12. Defensive Strategies and Detection

A red team’s value is realized only when the blue team instruments the environment to measure it. Deploy Sysmon with a tuned config and enable the relevant audit policies.

Event IDWhat It Captures
Event ID 1Process Create — execution lineage
Event ID 3Network Connection — beaconing / C2 callouts
Event ID 7Image Loaded — DLL load (injection detection)
Event ID 11File Create — drops to disk
Event ID 22DNS Query — DNS-based C2 / tunneling

Enable Audit Process Creation (feeds Sysmon EID 1 and Security EID 4688 with command-line logging), Audit Logon Events for credential-based lateral movement, Audit Object Access for exfiltration/persistence, and Audit Privilege Use for escalation. Key ETW providers include Microsoft-Windows-Kernel-Process, Microsoft-Windows-DNS-Client, AMSI, and Microsoft-Windows-PowerShell.

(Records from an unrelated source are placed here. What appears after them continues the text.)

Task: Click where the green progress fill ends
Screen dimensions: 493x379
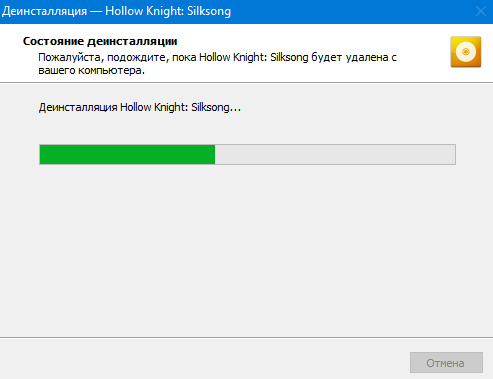Action: tap(215, 155)
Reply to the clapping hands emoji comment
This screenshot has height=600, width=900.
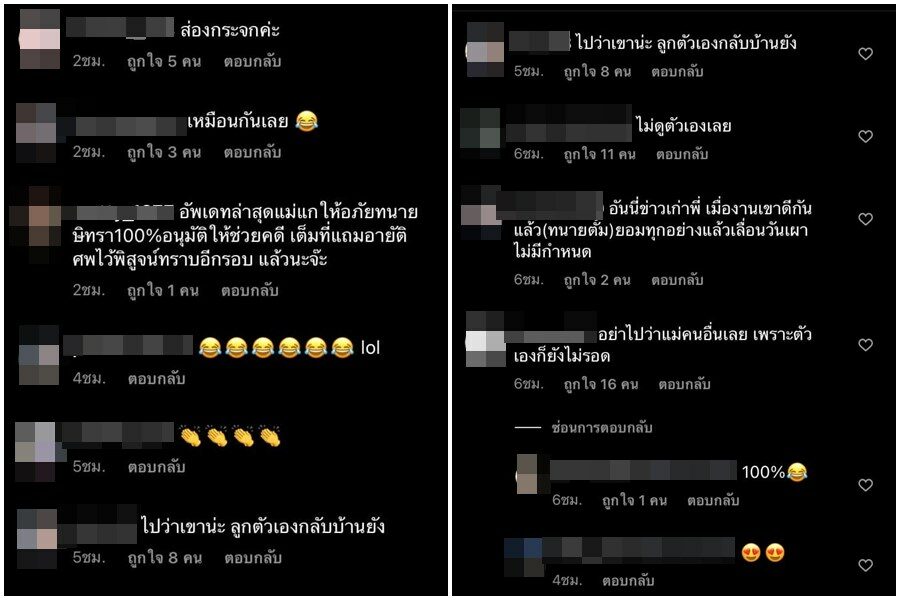157,467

A foundational Sigma sketch for surfacing reconnaissance commands in process-creation telemetry:

title: Red Team Awareness - Host & Domain Discovery Commands
logsource:
  product: windows
  service: security
detection:
  selection:
    EventID: 4688
    CommandLine|contains:
      - 'ipconfig /all'
      - 'route print'
      - 'net group "Domain Admins"'
  condition: selection
level: low

After the engagement, generate a coverage report and feed it into ATT&CK Navigator to drive a prioritized detection backlog:

TACTICS = {
    "T1596": "Reconnaissance", "T1566.001": "Initial Access",
    "T1059.001": "Execution",  "T1003.001": "Credential Access",
    "T1021.002": "Lateral Movement", "T1041": "Exfiltration",
}
detected = {"T1059.001", "T1003.001"}   # techniques the SOC alerted on

for tid, tactic in TACTICS.items():
    status = "HIT" if tid in detected else "GAP"
    print(f"[{status}] {tactic:20} {tid}")

Adopt an assume-breach posture: segment networks so lateral movement is detectable and costly, enable PowerShell Script Block Logging via GPO, and turn on command-line auditing. Map successful detections and missed techniques back to the ATT&CK matrix to build the remediation backlog.


13. Tools for Red Team Operations

ToolDescriptionLink
MITRE CALDERAAutomated ATT&CK-based adversary emulationcaldera.mitre.org
Atomic Red TeamUnit tests per ATT&CK techniqueatomicredteam.io
ATT&CK NavigatorCoverage visualization and planningattack.mitre.org
SysmonDeep process/network/file telemetrysysinternals.com
SigmaVendor-agnostic detection rule formatsigmahq.io
VolatilityMemory forensics for post-engagement analysisvolatilityfoundation.org

Summary

  • Red teaming is objective-driven adversary simulation that measures detection and response — not exhaustive vulnerability enumeration.
  • The adversarial mindset is objective-first, stealth-conscious, and iterative, anchored on an assume-breach premise.
  • Engagement type (full scope, assumed breach, objective-based, threat-informed, purple) is chosen by organizational maturity and the question being asked.
  • MITRE ATT&CK’s 14 tactics provide the common language that lets red document operations and blue translate findings into detections.
  • Every offensive TTP is paired with Sysmon/audit telemetry and an ATT&CK-mapped debrief that produces a prioritized detection-gap backlog.